AI Summary • Published on Apr 15, 2026
Current AI‑generated webpage tools create HTML/CSS but treat images, videos, and charts as isolated placeholders or retrieved assets. This leads to style inconsistency, geometry mismatches, and overall page incoherence because multimodal elements are not coordinated with the global layout.
MM‑WebAgent introduces a hierarchical agentic framework. First, a global layout plan defines sections, spatial organization, and style attributes together with placeholders for multimodal components. Then, local element plans are created for each asset, specifying functional role, size constraints, and style guidance. Generation uses AIGC models for images, videos, and charts. After initial synthesis, a three‑level self‑reflection loop iteratively refines (i) individual assets, (ii) the surrounding HTML/CSS context, and (iii) the entire page using rendered screenshots, ensuring coherence at all scales.

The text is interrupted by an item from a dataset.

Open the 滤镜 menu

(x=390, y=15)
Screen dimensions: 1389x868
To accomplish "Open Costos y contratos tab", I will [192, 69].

On the newly proposed MM‑WebGEN‑Bench (120 curated webpages), MM‑WebAgent achieves the highest average score of 0.75, surpassing code‑only and other agent baselines across global metrics (layout, style, aesthetics) and local multimodal metrics (image, video, chart quality). Ablations show that removing hierarchical planning or reflection significantly drops performance, confirming the importance of each component.
The work demonstrates that treating multimodal webpage generation as a coordinated, hierarchical design task yields more visually consistent and semantically aligned pages. The benchmark and evaluation protocol also provide a standardized way to assess future multimodal web agents.